Opinión

LA BARCA DE PEDRO EN MEDIO DEL OLEAJE

Somos muchos los que nos hemos preguntado estos días cómo habrá vivido Benedicto XVI las traiciones de su entorno, esa sensación de mareo en el Vaticano, la tremenda exposición del cuerpo de la Iglesia a la feria de las vanidades en que se han convertido algunos medios de comunicación.


Sabemos hasta que punto conoce el papa las inmundicias, la ambición y el afán de poder que también hace presa en quienes formamos la Iglesia, cuya fuerza y debilidad aparecen siempre entrelazadas, de tal modo que la frágil barca da a veces la sensación de perder el equilibrio y volcar.


Un joven Ratzinger nos advertía en el lejano 1970 que 'el hombre es un abismo (¿qué decir del pobre camarero que sacaba los papeles del departamento papal?), pero la Iglesia no está solo determinada por el abismo del hombre, sino por el abismo mayor infinito del amor de Dios'.

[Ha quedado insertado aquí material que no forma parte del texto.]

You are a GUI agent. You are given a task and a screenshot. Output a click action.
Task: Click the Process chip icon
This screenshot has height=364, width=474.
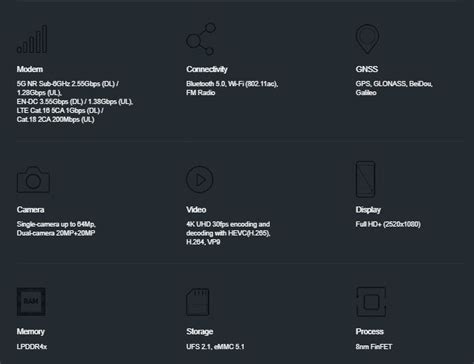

Es cierto que para la sensibilidad de este gran testigo, de este gran padre de la Iglesia que es Benedicto XVI, el dolor de verse circundado por ciertas miserias debe ser especialmente agudo. Seguramente a esa experiencia se refería el pontífice cuando hablaba de las tormentas y de las noches oscuras de la vida en una reciente alocución a los cardenales de la Curia: 'Los acontecimientos de estos días han llevado tristeza a mi corazón, pero nunca se ha ofuscado la firme certeza de que a pesar de las debilidades del hombre, las dificultades y las pruebas, el Espíritu Santo guía a la Iglesia y el Señor ayudará siempre sosteniéndola en su camino'.


Pero fue sobre todo en la homilía de la Solemnidad de Pentecostés donde se ha mostrado el gesto de gobierno, el testimonio paterno, la palabra de la verdad que el papa quiso dar a la Iglesia y al mundo. Sin forzar el gesto, con esa mesura que casi desarma, con la luminosidad tan suya que convierte el razonamiento en una sinfonía, con los ojos, eso si, más hundidos que otras veces, confiesa: 'Asistimos a eventos cotidianos en los cuales nos parece que los hombres se hacen más agresivos y malhumorados, comprenderse parece demasiado difícil y se prefiere permanecer en el propio yo, en los propios intereses. En esta situación ¿podemos verdaderamente encontrar y vivir esa unidad de la que estamos tan necesitados?'. Y Benedicto XVI concluye que cuando los hombres quieren usurpar el lugar de Dios, corren el peligro de no ser siquiera hombres, porque pierden la capacidad de ponerse de acuerdo, de entenderse y trabajar juntos. Esto puede pasar en cualquier ámbito y también, claro está, en el Vaticano. La herida de los hombres es muy profunda. Bien lo han vivido los grandes genios de la literatura de todos los tiempos, y con especial desesperación los de nuestra época.


'La unidad puede existir solamente como don del Espíritu que nos da un corazón nuevo y una lengua nueva', añade el papa. La Iglesia existe sólo por este don, que no cotiza en las bolsas ni sufre la prima de riesgo. Este don que hace sonreír a los escépticos y que incluso parece aburrir a tantos cristianos, eclesiásticos, incluso cuando proclaman a todos los vientos: no me vengas con eso, hace falta actuar, limpiar, reestructurarse, organizarse, modernizarse'.


Pero el humilde obrero de la viña del Señor insiste: 'Sólo el Espíritu nos guía hacia las alturas de Dios para que podamos vivir ya en la tierra la vida divina que está en nosotros'. Así camina Benedicto XVI en medio de la tormenta con la mirada fija en las alturas de Dios y los pies plantados en el barro de la historia. En estos días tristes y aciagos, es él la imagen viva de la verdadera Iglesia de Jesús y no ese mercado de baratijas en que algunos de dentro y de fuera) intentan convertirla.